EXERCICE PROPOSÉ A:
Relevez toutes les personnes désignées par leur nom et prénom dans le texte fourni sur la mort d'un cycliste.
EXERCICE PROPOSÉ B:
D'après le texte fourni sur la mort d'un cycliste, quel âge avait Serge Fontaine ?

TEXTE FOURNI:

----------

Ce samedi 28 janvier, du côté de Basse-Vallée, dans le Sud de l’île, un de nos compatriotes, amateur lui aussi de sorties à vélo en groupe, a trouvé la mort. Il a été renversé par un automobiliste. Ce dernier n’était pas sous l’emprise de l’alcool. C’est, donnera-t-il comme explication aux gendarmes, pour éviter un piéton qu’il a été obligé de faire un écart. Il ne roulait, semble-t-il, pas vite. Il a la soixantaine et aura désormais à vivre avec ce drame chevillé à la conscience.

Le cycliste, Serge Fontaine, que nous sommes nombreux à connaître ou à avoir un jour rencontré, était quelqu’un de prudent et d’expérimenté. Face à une voiture conduite par quelqu’un qui n’avait semble-t-il pas l’allure d’un fou du volant, il a cependant trouvé la mort : celle qui est de trop et qui est injuste, une mort qui fait monter en nous une sourde colère qui seule peut contenir notre réel chagrin. Car ceux qui connaissaient Serge Fontaine appréciaient pleinement ce garçon qui animait avec Jean-François Auber, Frédéric Foucque et d’autres encore leur Club des Gonflés de la Petite Reine. Serge était père de famille dont une petite de deux ans. Il avait 57 ans.

----------

DONNÉES AFFICHÉES:
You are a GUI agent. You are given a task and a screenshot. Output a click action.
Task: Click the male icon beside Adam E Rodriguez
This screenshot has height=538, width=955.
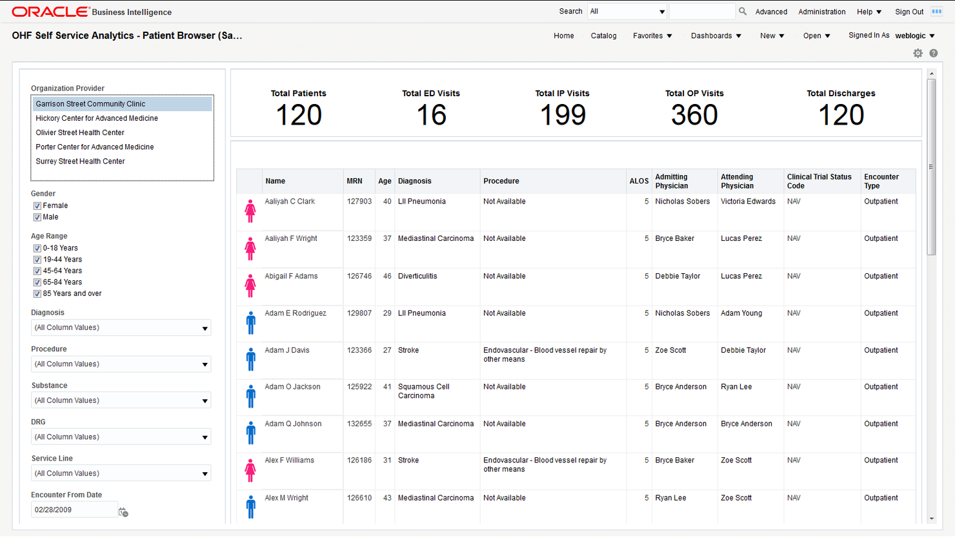(250, 322)
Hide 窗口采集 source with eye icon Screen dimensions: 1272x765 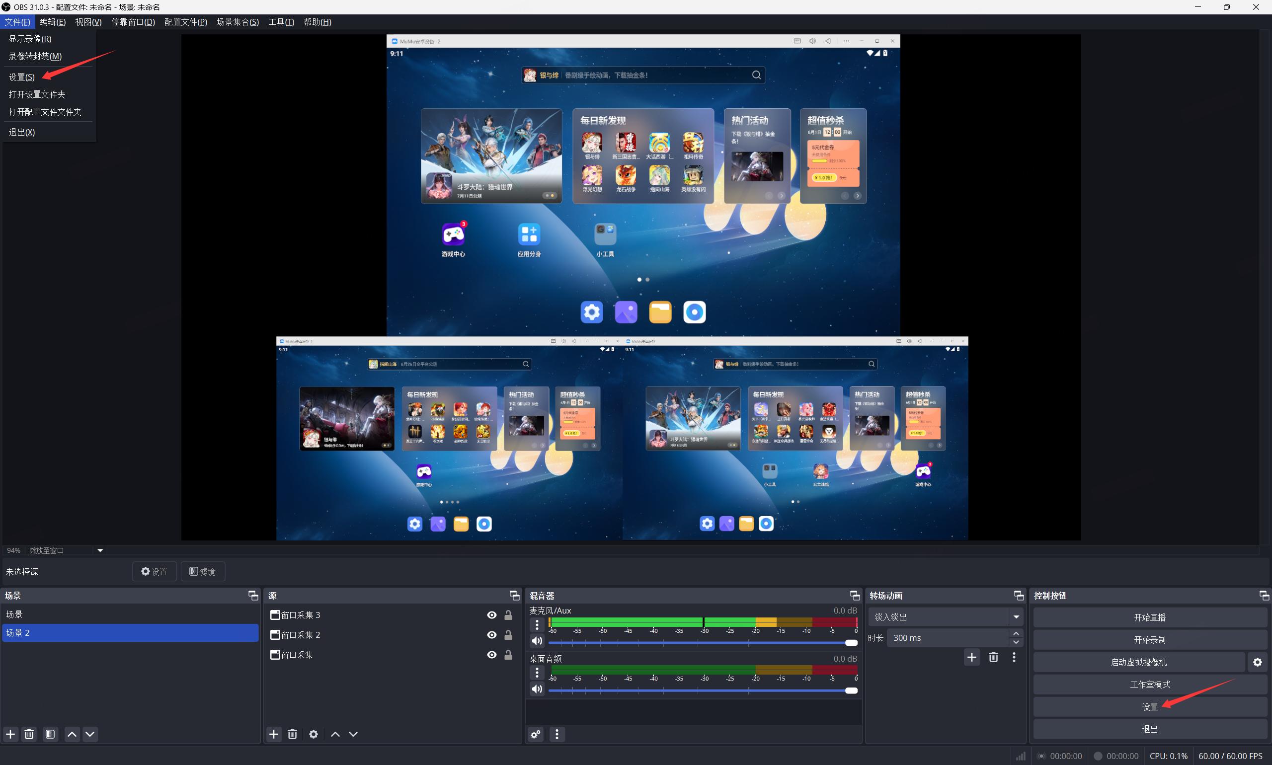491,655
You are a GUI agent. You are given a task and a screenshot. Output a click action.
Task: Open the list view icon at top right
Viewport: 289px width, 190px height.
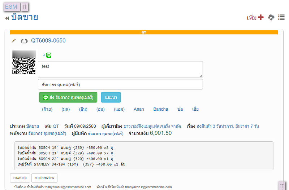coord(281,18)
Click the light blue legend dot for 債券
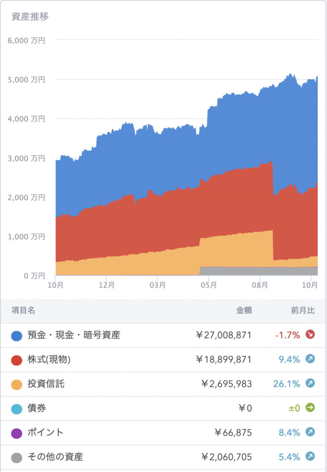This screenshot has height=472, width=327. point(17,409)
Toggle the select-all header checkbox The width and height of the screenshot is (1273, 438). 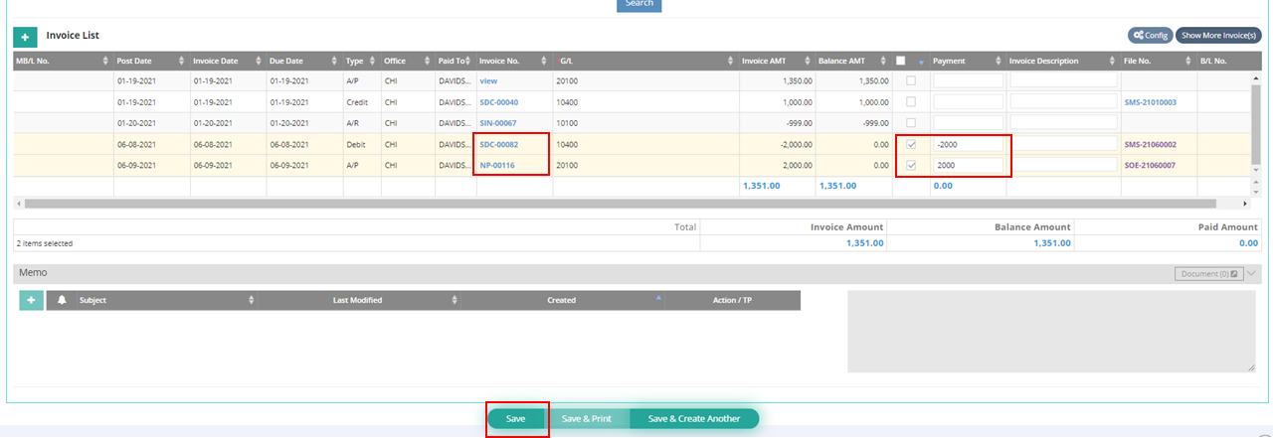click(x=901, y=61)
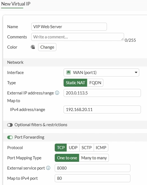Select Static NAT type
Screen dimensions: 147x185
[x=75, y=83]
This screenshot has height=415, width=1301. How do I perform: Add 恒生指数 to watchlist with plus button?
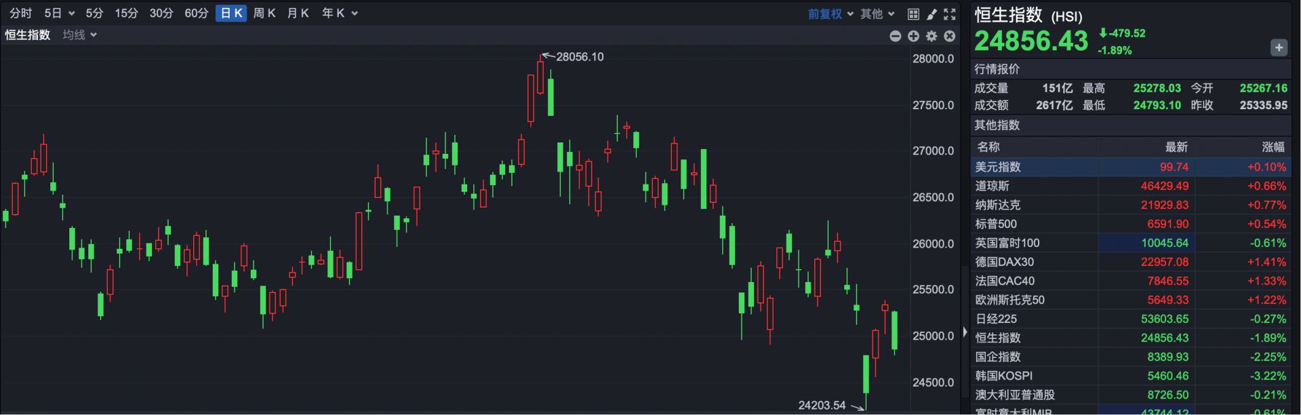click(1279, 47)
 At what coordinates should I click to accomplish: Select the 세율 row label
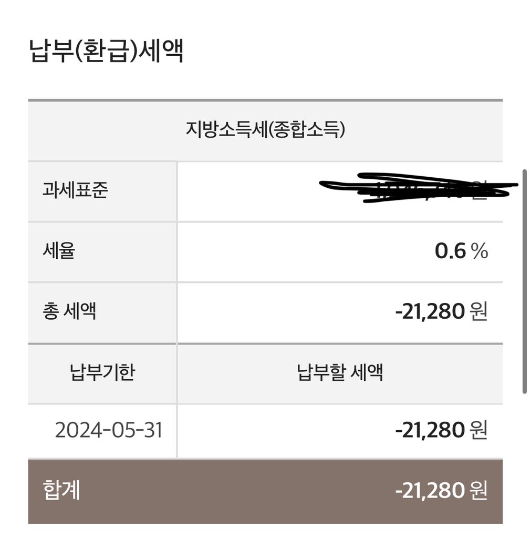coord(59,251)
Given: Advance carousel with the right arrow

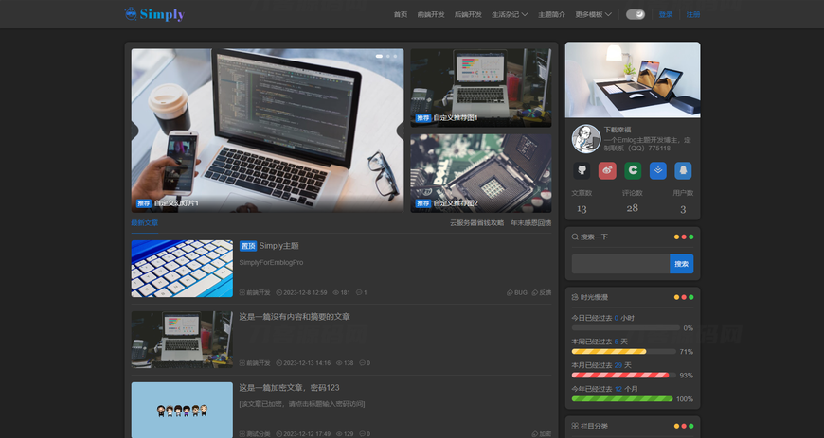Looking at the screenshot, I should pos(400,131).
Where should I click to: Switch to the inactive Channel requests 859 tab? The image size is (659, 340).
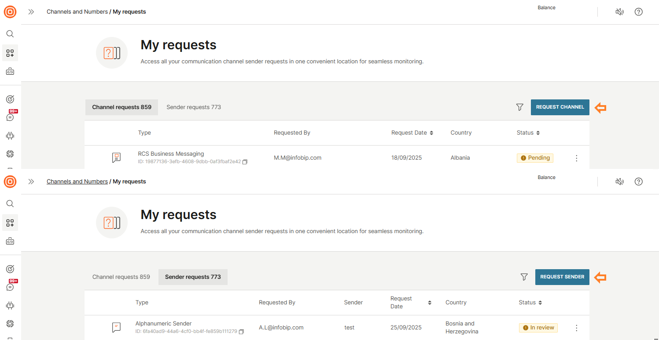[x=121, y=277]
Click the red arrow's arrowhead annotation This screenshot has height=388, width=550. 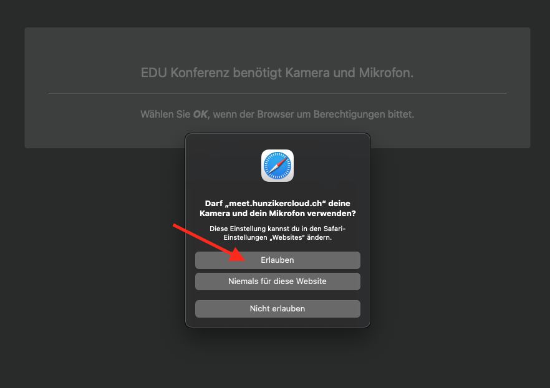[x=238, y=255]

----------

CORRIGÉ COMPLET A:
Les personnes nommées dans le texte sont Serge Fontaine, Jean-François Auber et Frédéric Foucque.

CORRIGÉ COMPLET B:
Serge Fontaine avait 57 ans.